►
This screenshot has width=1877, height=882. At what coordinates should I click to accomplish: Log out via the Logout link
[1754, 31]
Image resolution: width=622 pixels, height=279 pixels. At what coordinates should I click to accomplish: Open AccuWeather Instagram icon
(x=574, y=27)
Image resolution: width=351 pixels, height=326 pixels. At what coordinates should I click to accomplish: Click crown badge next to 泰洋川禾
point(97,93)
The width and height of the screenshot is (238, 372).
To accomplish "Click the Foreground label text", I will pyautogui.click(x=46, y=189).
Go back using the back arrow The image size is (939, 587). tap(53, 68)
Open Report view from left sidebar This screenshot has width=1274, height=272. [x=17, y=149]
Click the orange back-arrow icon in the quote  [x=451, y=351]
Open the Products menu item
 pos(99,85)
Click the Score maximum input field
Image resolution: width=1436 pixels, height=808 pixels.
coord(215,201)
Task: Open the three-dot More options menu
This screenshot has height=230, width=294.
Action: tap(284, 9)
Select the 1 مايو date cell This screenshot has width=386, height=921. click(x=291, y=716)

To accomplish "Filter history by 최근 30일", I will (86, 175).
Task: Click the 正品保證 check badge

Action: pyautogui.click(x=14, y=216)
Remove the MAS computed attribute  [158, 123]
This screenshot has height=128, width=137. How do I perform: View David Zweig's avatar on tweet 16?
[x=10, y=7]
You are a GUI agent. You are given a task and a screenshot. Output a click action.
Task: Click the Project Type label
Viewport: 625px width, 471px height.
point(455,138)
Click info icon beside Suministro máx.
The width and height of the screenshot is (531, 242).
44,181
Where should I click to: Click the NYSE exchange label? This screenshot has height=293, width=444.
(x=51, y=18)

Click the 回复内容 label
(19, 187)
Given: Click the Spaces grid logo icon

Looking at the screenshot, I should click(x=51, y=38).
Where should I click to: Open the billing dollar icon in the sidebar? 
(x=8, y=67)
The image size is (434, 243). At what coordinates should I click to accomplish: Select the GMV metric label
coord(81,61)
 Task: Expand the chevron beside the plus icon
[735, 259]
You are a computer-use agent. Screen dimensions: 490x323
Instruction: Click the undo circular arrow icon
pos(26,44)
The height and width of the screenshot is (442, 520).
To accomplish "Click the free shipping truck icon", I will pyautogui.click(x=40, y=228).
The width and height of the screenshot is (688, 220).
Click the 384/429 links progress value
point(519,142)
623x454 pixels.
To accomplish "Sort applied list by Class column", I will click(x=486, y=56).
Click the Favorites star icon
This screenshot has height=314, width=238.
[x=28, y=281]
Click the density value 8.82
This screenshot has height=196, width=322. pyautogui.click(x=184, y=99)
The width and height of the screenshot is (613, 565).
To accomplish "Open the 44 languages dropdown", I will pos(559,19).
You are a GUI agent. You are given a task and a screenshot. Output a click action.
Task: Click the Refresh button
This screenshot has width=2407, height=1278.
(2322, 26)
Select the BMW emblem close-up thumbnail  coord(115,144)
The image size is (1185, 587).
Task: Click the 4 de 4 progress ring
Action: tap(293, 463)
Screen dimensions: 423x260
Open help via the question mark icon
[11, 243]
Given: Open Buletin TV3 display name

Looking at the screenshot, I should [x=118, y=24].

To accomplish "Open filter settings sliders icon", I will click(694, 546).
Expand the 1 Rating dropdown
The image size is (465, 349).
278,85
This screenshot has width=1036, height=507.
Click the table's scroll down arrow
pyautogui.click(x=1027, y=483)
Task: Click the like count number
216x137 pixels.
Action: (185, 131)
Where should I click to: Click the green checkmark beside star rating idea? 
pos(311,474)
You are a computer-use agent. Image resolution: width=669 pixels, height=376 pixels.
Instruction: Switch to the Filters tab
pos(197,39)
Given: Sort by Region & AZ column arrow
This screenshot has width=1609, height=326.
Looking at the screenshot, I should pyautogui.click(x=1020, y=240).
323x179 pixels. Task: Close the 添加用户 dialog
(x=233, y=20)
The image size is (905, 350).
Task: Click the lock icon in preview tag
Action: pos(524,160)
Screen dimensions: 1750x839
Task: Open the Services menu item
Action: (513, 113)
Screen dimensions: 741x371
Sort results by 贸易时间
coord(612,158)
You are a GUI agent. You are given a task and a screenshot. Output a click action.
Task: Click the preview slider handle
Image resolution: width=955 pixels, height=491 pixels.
◄
• **Exercise details**: Please copy the material above word for word, reproducing every line exactly.

• **Exercise answer**:
This screenshot has width=1877, height=882. At what coordinates should I click to accomplish: Log out via the Logout link
[1754, 31]
Image resolution: width=622 pixels, height=279 pixels. At what coordinates should I click to accomplish: Open AccuWeather Instagram icon
(x=574, y=27)
Image resolution: width=351 pixels, height=326 pixels. At what coordinates should I click to accomplish: Click crown badge next to 泰洋川禾
point(97,93)
The width and height of the screenshot is (238, 372).
To accomplish "Click the Foreground label text", I will pyautogui.click(x=46, y=189).
Go back using the back arrow The image size is (939, 587). tap(53, 68)
Open Report view from left sidebar This screenshot has width=1274, height=272. [x=17, y=149]
Click the orange back-arrow icon in the quote  [x=451, y=351]
Open the Products menu item
 pos(99,85)
Click the Score maximum input field
Image resolution: width=1436 pixels, height=808 pixels.
coord(215,201)
Task: Open the three-dot More options menu
This screenshot has height=230, width=294.
Action: tap(284, 9)
Select the 1 مايو date cell This screenshot has width=386, height=921. click(x=291, y=716)

To accomplish "Filter history by 최근 30일", I will (86, 175).
Task: Click the 正品保證 check badge

Action: pyautogui.click(x=14, y=216)
Remove the MAS computed attribute  [158, 123]
This screenshot has height=128, width=137. How do I perform: View David Zweig's avatar on tweet 16?
[x=10, y=7]
You are a GUI agent. You are given a task and a screenshot. Output a click action.
Task: Click the Project Type label
Viewport: 625px width, 471px height.
point(455,138)
Click info icon beside Suministro máx.
The width and height of the screenshot is (531, 242).
44,181
Where should I click to: Click the NYSE exchange label? This screenshot has height=293, width=444.
(x=51, y=18)

Click the 回复内容 label
(19, 187)
Given: Click the Spaces grid logo icon

Looking at the screenshot, I should click(x=51, y=38).
Where should I click to: Open the billing dollar icon in the sidebar? 
(x=8, y=67)
The image size is (434, 243). At what coordinates should I click to accomplish: Select the GMV metric label
coord(81,61)
 Task: Expand the chevron beside the plus icon
[735, 259]
You are a computer-use agent. Screen dimensions: 490x323
Instruction: Click the undo circular arrow icon
pos(26,44)
The height and width of the screenshot is (442, 520).
To accomplish "Click the free shipping truck icon", I will pyautogui.click(x=40, y=228).
The width and height of the screenshot is (688, 220).
Click the 384/429 links progress value
point(519,142)
623x454 pixels.
To accomplish "Sort applied list by Class column", I will click(x=486, y=56).
Click the Favorites star icon
This screenshot has height=314, width=238.
[x=28, y=281]
Click the density value 8.82
This screenshot has height=196, width=322. pyautogui.click(x=184, y=99)
The width and height of the screenshot is (613, 565).
To accomplish "Open the 44 languages dropdown", I will pos(559,19).
You are a GUI agent. You are given a task and a screenshot. Output a click action.
Task: Click the Refresh button
This screenshot has width=2407, height=1278.
(2322, 26)
Select the BMW emblem close-up thumbnail  coord(115,144)
The image size is (1185, 587).
Task: Click the 4 de 4 progress ring
Action: tap(293, 463)
Screen dimensions: 423x260
Open help via the question mark icon
[11, 243]
Given: Open Buletin TV3 display name

Looking at the screenshot, I should [x=118, y=24].

To accomplish "Open filter settings sliders icon", I will click(694, 546).
Expand the 1 Rating dropdown
The image size is (465, 349).
278,85
This screenshot has width=1036, height=507.
Click the table's scroll down arrow
pyautogui.click(x=1027, y=483)
Task: Click the like count number
216x137 pixels.
Action: (185, 131)
Where should I click to: Click the green checkmark beside star rating idea? 
pos(311,474)
You are a computer-use agent. Image resolution: width=669 pixels, height=376 pixels.
Instruction: Switch to the Filters tab
pos(197,39)
Given: Sort by Region & AZ column arrow
This screenshot has width=1609, height=326.
Looking at the screenshot, I should pyautogui.click(x=1020, y=240).
323x179 pixels. Task: Close the 添加用户 dialog
(x=233, y=20)
The image size is (905, 350).
Task: Click the lock icon in preview tag
Action: pos(524,160)
Screen dimensions: 1750x839
Task: Open the Services menu item
Action: (513, 113)
Screen dimensions: 741x371
Sort results by 贸易时间
coord(612,158)
You are a GUI agent. You are given a task and a screenshot. Output a click action.
Task: Click the preview slider handle
Image resolution: width=955 pixels, height=491 pixels.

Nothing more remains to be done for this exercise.